Last night I had an exciting dream. I was sent to Holland on duty and had a weekend there. So I decided to go to London with an American passport, the passport of a friend who did not appear in the dream. I arrived in London Saturday morning and went from Liverpool street to 5 Duke of York Street, where I surprised Michael (Balfour) at his morning toilet. He had to get to the office and I went to the Temple and sat down in John Foster's room, where I did some telephoning and was visited by various acquaintances. Lionel Curtis, unfortunately, was not in London. For some military reason or other I was not able to go to Oxford and he said he'd come up. On Sunday we walked through London, through the parks, which were already very springlike. Curtis had become a bit fatter but was well and chipper--For some inexexplicable reason I missed the night train, which was to have brought me back to my work at the Hague on Monday morning. That was the diagreeable end of an otherwise very nice dream: I felt compelled to choose between two alternatives: being shot as a spy in England or as a traitor in Germany. And so I woke up.
Berlin 22 April 1940
Today was ghastly again because we are now beginning to behave in Norway as in Poland. It is ghastly. The SS have been sent in and you'll soon see the organizational changes in the papers. And the military go along. I am terribly depressed.
Berlin 29 April 1940
I didn't write yesterday because at 6 o'clock I discovered a mistake in a memorandum that was to give the reasons for a decision that had already been formulated as an order, and it undermined the whole thing. I then sat over it till 12. Today all hell has broken loose. I must finish this memorandum before I leave and the order is already wrong.
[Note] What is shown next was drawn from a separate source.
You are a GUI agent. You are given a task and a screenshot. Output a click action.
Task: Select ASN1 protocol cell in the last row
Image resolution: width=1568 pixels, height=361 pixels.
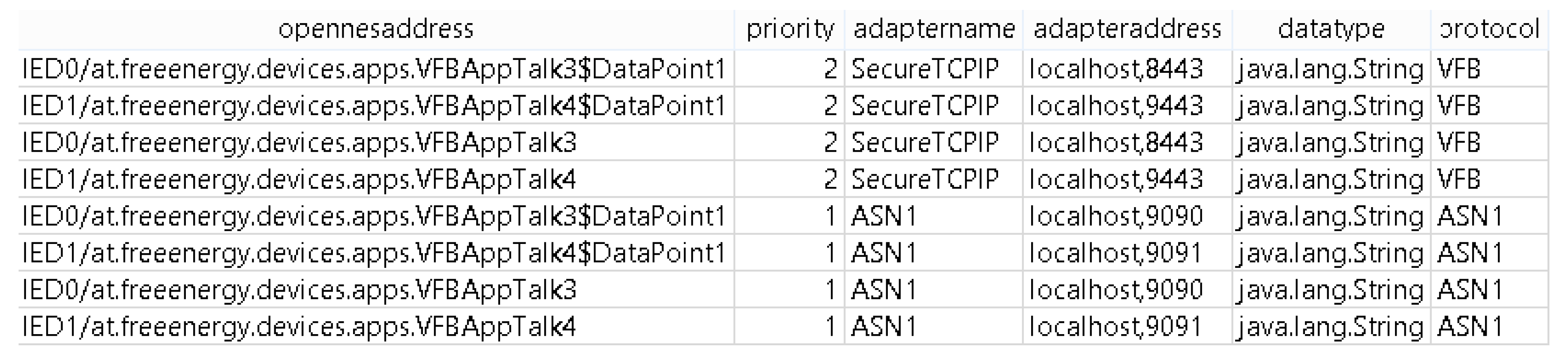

This short entry speaks to the lawyer in me. I can empathize with von Moltke because I have faced many five o'clock emergencies in my own practice.
Breslau 19 May 1940
Heaven knows what I am in Berlin for. The main purpose of my work is gone. Well, I must wait and see. But you are my love and that at least is a firm point.
I hope that the question of workers can be setteld so that the awful pressure is relieved.
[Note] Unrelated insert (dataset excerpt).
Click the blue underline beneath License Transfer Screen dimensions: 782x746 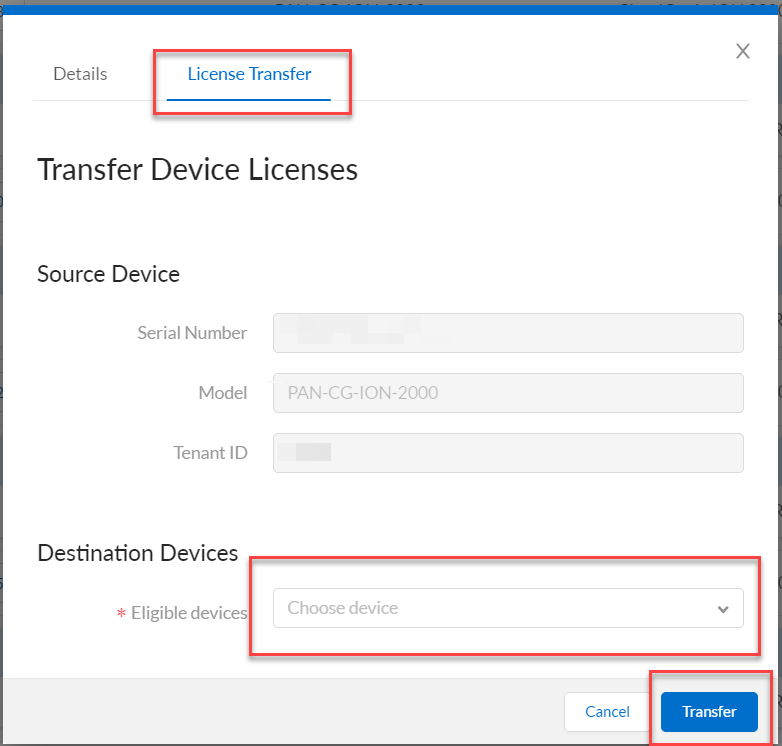point(249,100)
When von Moltke speaks of "the main purpose of his work" being gone, he is referring to his attempts to prevent the western invasion. Germany attacked neutral Belgium, Holland and Luxemburg on May 10, 1940.
Berlin 20 May 1940The entries of 19 May and 21 May are very poignant for me. This principled man has failed in his efforts to prevent the Western invasion. The weapons of bureacratic infighting were no match for the German war machine. It is hard to know whether he even had a chance or merely overestimated his own importance. This series of excerpts ends with him "in the machine" and "well and dissatisfied." He has found the conduct of the occupying German forces "ghastly." I suspect that these entries mark the beginning of his transition from working within the regime to working against it. However, I have a lot more reading to do. It is interesting to me that he is so candid with his wife and apparently unconcerned with his letters being discovered by the authorities.
The picture tonight is of a complete collapse of the French front in the North-West resulting from an outright military failure of the French, especially of their leadership. Gamelin has failed his exam. The superiority of the Luftwaffe admittedly played a big part, but a big real mistake was made. Incomprehensible! And it will have enormous consequences. But we will have to wait a few days.
Berlin 21 May 1940
You ask how I am? What do you expect? I am threshing empty straw on a side track, for everything I might have been able to do has been overtaken by events. That is, naturally unpleasant. But what am I to do? I am in the machine now and must wait to see how I get out again. . . .
And yet I have heaps of work. That's the annoying thing. I have a very hard week ahead of me and late evenings will be the rule. When all that is taken into account, I am really quite well. Your husband is well and dissatisfied, nailed to the spot and in need of departure for Kreisau. This is a time that has to be endured.